___ THE RECORDS

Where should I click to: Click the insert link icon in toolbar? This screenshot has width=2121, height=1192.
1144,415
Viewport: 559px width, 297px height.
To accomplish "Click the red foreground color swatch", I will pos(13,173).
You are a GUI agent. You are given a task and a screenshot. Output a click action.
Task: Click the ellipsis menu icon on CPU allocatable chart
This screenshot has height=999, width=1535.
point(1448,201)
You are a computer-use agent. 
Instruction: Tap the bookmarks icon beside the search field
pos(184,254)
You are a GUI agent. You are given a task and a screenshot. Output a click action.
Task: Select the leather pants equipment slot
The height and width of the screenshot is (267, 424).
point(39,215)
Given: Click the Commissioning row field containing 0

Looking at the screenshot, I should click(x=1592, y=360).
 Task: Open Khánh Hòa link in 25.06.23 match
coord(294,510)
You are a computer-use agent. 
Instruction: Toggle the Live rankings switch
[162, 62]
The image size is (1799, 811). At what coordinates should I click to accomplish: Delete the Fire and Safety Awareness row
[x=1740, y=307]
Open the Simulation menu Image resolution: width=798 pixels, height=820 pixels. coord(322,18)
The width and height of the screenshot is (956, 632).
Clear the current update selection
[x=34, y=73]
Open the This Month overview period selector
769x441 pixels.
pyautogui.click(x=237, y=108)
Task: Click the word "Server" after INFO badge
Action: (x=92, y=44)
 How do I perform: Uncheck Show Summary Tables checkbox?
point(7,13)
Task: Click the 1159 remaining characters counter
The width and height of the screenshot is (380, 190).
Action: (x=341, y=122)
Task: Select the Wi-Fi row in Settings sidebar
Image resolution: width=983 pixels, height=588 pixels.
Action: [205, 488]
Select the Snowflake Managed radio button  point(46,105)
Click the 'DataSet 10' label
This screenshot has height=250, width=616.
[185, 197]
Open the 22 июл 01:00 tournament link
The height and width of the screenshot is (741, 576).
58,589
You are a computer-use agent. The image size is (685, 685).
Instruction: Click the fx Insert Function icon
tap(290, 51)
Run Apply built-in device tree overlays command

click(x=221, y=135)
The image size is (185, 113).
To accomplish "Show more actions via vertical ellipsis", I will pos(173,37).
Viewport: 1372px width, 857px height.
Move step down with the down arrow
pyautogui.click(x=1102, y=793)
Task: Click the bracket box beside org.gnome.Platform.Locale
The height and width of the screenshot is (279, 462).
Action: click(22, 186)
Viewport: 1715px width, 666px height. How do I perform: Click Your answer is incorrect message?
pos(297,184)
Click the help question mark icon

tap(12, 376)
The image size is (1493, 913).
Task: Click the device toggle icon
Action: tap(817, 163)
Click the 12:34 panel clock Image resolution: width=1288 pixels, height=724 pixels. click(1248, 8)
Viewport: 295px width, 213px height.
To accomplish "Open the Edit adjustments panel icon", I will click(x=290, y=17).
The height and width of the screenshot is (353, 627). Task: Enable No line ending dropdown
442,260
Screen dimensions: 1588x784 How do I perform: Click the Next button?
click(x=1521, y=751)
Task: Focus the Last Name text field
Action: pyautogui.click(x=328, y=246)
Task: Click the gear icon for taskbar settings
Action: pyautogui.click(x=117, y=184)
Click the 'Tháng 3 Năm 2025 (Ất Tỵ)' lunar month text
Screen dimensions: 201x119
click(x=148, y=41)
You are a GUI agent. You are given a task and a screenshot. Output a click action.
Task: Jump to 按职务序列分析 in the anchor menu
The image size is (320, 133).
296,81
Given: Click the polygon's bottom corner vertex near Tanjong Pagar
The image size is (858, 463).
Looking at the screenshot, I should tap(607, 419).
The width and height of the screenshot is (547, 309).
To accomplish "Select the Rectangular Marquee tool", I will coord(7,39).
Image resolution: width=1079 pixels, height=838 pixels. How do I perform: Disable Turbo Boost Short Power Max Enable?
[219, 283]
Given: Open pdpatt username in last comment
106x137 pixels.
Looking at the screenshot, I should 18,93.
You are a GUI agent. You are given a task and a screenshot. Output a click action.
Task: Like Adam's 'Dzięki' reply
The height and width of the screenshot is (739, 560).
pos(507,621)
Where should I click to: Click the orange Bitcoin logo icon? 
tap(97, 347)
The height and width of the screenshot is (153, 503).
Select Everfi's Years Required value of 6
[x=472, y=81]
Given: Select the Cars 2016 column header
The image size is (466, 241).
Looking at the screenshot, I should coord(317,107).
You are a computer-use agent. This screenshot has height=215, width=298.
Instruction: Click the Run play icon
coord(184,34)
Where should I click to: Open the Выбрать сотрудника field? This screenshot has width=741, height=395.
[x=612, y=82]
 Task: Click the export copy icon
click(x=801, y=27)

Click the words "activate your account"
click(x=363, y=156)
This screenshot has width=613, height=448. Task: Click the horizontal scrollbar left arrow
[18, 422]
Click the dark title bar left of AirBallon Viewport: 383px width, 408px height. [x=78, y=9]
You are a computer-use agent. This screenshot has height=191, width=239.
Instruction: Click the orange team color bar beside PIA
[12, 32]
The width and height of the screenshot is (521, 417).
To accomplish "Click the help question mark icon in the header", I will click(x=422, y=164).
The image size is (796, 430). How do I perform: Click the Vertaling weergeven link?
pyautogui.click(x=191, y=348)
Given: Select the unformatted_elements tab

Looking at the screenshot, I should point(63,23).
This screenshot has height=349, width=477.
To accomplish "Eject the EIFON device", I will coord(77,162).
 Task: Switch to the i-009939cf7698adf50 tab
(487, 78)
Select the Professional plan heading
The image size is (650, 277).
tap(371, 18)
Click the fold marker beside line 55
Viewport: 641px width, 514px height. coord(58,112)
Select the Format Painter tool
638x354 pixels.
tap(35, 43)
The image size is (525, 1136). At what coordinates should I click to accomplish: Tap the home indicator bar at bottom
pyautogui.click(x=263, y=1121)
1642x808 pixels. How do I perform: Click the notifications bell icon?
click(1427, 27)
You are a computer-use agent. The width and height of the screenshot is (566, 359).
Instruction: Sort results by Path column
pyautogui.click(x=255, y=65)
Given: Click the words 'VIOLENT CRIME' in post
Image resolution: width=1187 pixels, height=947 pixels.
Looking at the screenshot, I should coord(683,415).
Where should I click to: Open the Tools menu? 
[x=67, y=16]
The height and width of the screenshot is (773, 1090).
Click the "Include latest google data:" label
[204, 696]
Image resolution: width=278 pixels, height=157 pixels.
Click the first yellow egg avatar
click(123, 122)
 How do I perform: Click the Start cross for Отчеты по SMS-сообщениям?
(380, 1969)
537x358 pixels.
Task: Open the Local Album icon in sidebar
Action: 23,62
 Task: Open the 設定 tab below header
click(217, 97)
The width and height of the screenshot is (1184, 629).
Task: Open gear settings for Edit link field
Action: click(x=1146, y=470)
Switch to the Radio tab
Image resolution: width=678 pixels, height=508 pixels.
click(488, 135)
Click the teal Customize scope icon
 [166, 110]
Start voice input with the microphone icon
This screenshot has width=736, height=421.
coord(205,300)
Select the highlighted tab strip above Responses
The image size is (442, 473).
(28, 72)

______

- WHAT YOU WILL DO
Each record is to be retyped exactly as written.

- RESPONSE BOX
Where should I click to: Click the insert link icon in toolbar? This screenshot has width=2121, height=1192.
1144,415
Viewport: 559px width, 297px height.
To accomplish "Click the red foreground color swatch", I will pos(13,173).
You are a GUI agent. You are given a task and a screenshot. Output a click action.
Task: Click the ellipsis menu icon on CPU allocatable chart
This screenshot has height=999, width=1535.
point(1448,201)
You are a computer-use agent. 
Instruction: Tap the bookmarks icon beside the search field
pos(184,254)
You are a GUI agent. You are given a task and a screenshot. Output a click action.
Task: Select the leather pants equipment slot
The height and width of the screenshot is (267, 424).
point(39,215)
Given: Click the Commissioning row field containing 0

Looking at the screenshot, I should click(x=1592, y=360).
 Task: Open Khánh Hòa link in 25.06.23 match
coord(294,510)
You are a computer-use agent. 
Instruction: Toggle the Live rankings switch
[162, 62]
The image size is (1799, 811). At what coordinates should I click to accomplish: Delete the Fire and Safety Awareness row
[x=1740, y=307]
Open the Simulation menu Image resolution: width=798 pixels, height=820 pixels. coord(322,18)
The width and height of the screenshot is (956, 632).
Clear the current update selection
[x=34, y=73]
Open the This Month overview period selector
769x441 pixels.
pyautogui.click(x=237, y=108)
Task: Click the word "Server" after INFO badge
Action: (x=92, y=44)
 How do I perform: Uncheck Show Summary Tables checkbox?
point(7,13)
Task: Click the 1159 remaining characters counter
The width and height of the screenshot is (380, 190).
Action: (x=341, y=122)
Task: Select the Wi-Fi row in Settings sidebar
Image resolution: width=983 pixels, height=588 pixels.
Action: [205, 488]
Select the Snowflake Managed radio button  point(46,105)
Click the 'DataSet 10' label
This screenshot has height=250, width=616.
[185, 197]
Open the 22 июл 01:00 tournament link
The height and width of the screenshot is (741, 576).
58,589
You are a computer-use agent. The image size is (685, 685).
Instruction: Click the fx Insert Function icon
tap(290, 51)
Run Apply built-in device tree overlays command

click(x=221, y=135)
The image size is (185, 113).
To accomplish "Show more actions via vertical ellipsis", I will pos(173,37).
Viewport: 1372px width, 857px height.
Move step down with the down arrow
pyautogui.click(x=1102, y=793)
Task: Click the bracket box beside org.gnome.Platform.Locale
The height and width of the screenshot is (279, 462).
Action: click(22, 186)
Viewport: 1715px width, 666px height. How do I perform: Click Your answer is incorrect message?
pos(297,184)
Click the help question mark icon

tap(12, 376)
The image size is (1493, 913).
Task: Click the device toggle icon
Action: tap(817, 163)
Click the 12:34 panel clock Image resolution: width=1288 pixels, height=724 pixels. click(1248, 8)
Viewport: 295px width, 213px height.
To accomplish "Open the Edit adjustments panel icon", I will click(x=290, y=17).
The height and width of the screenshot is (353, 627). Task: Enable No line ending dropdown
442,260
Screen dimensions: 1588x784 How do I perform: Click the Next button?
click(x=1521, y=751)
Task: Focus the Last Name text field
Action: pyautogui.click(x=328, y=246)
Task: Click the gear icon for taskbar settings
Action: pyautogui.click(x=117, y=184)
Click the 'Tháng 3 Năm 2025 (Ất Tỵ)' lunar month text
Screen dimensions: 201x119
click(x=148, y=41)
You are a GUI agent. You are given a task and a screenshot. Output a click action.
Task: Jump to 按职务序列分析 in the anchor menu
The image size is (320, 133).
296,81
Given: Click the polygon's bottom corner vertex near Tanjong Pagar
The image size is (858, 463).
Looking at the screenshot, I should tap(607, 419).
The width and height of the screenshot is (547, 309).
To accomplish "Select the Rectangular Marquee tool", I will coord(7,39).
Image resolution: width=1079 pixels, height=838 pixels. How do I perform: Disable Turbo Boost Short Power Max Enable?
[219, 283]
Given: Open pdpatt username in last comment
106x137 pixels.
Looking at the screenshot, I should 18,93.
You are a GUI agent. You are given a task and a screenshot. Output a click action.
Task: Like Adam's 'Dzięki' reply
The height and width of the screenshot is (739, 560).
pos(507,621)
Where should I click to: Click the orange Bitcoin logo icon? 
tap(97, 347)
The height and width of the screenshot is (153, 503).
Select Everfi's Years Required value of 6
[x=472, y=81]
Given: Select the Cars 2016 column header
The image size is (466, 241).
Looking at the screenshot, I should coord(317,107).
You are a computer-use agent. This screenshot has height=215, width=298.
Instruction: Click the Run play icon
coord(184,34)
Where should I click to: Open the Выбрать сотрудника field? This screenshot has width=741, height=395.
[x=612, y=82]
 Task: Click the export copy icon
click(x=801, y=27)

Click the words "activate your account"
click(x=363, y=156)
This screenshot has width=613, height=448. Task: Click the horizontal scrollbar left arrow
[18, 422]
Click the dark title bar left of AirBallon Viewport: 383px width, 408px height. [x=78, y=9]
You are a computer-use agent. This screenshot has height=191, width=239.
Instruction: Click the orange team color bar beside PIA
[12, 32]
The width and height of the screenshot is (521, 417).
To accomplish "Click the help question mark icon in the header", I will click(x=422, y=164).
The image size is (796, 430). How do I perform: Click the Vertaling weergeven link?
pyautogui.click(x=191, y=348)
Given: Select the unformatted_elements tab

Looking at the screenshot, I should point(63,23).
This screenshot has height=349, width=477.
To accomplish "Eject the EIFON device", I will coord(77,162).
 Task: Switch to the i-009939cf7698adf50 tab
(487, 78)
Select the Professional plan heading
The image size is (650, 277).
tap(371, 18)
Click the fold marker beside line 55
Viewport: 641px width, 514px height. coord(58,112)
Select the Format Painter tool
638x354 pixels.
tap(35, 43)
The image size is (525, 1136). At what coordinates should I click to accomplish: Tap the home indicator bar at bottom
pyautogui.click(x=263, y=1121)
1642x808 pixels. How do I perform: Click the notifications bell icon?
click(1427, 27)
You are a computer-use agent. The width and height of the screenshot is (566, 359).
Instruction: Sort results by Path column
pyautogui.click(x=255, y=65)
Given: Click the words 'VIOLENT CRIME' in post
Image resolution: width=1187 pixels, height=947 pixels.
Looking at the screenshot, I should coord(683,415).
Where should I click to: Open the Tools menu? 
[x=67, y=16]
The height and width of the screenshot is (773, 1090).
Click the "Include latest google data:" label
[204, 696]
Image resolution: width=278 pixels, height=157 pixels.
Click the first yellow egg avatar
click(123, 122)
 How do I perform: Click the Start cross for Отчеты по SMS-сообщениям?
(380, 1969)
537x358 pixels.
Task: Open the Local Album icon in sidebar
Action: 23,62
 Task: Open the 設定 tab below header
click(217, 97)
The width and height of the screenshot is (1184, 629).
Task: Open gear settings for Edit link field
Action: click(x=1146, y=470)
Switch to the Radio tab
Image resolution: width=678 pixels, height=508 pixels.
click(488, 135)
Click the teal Customize scope icon
 [166, 110]
Start voice input with the microphone icon
This screenshot has width=736, height=421.
coord(205,300)
Select the highlighted tab strip above Responses
The image size is (442, 473).
(28, 72)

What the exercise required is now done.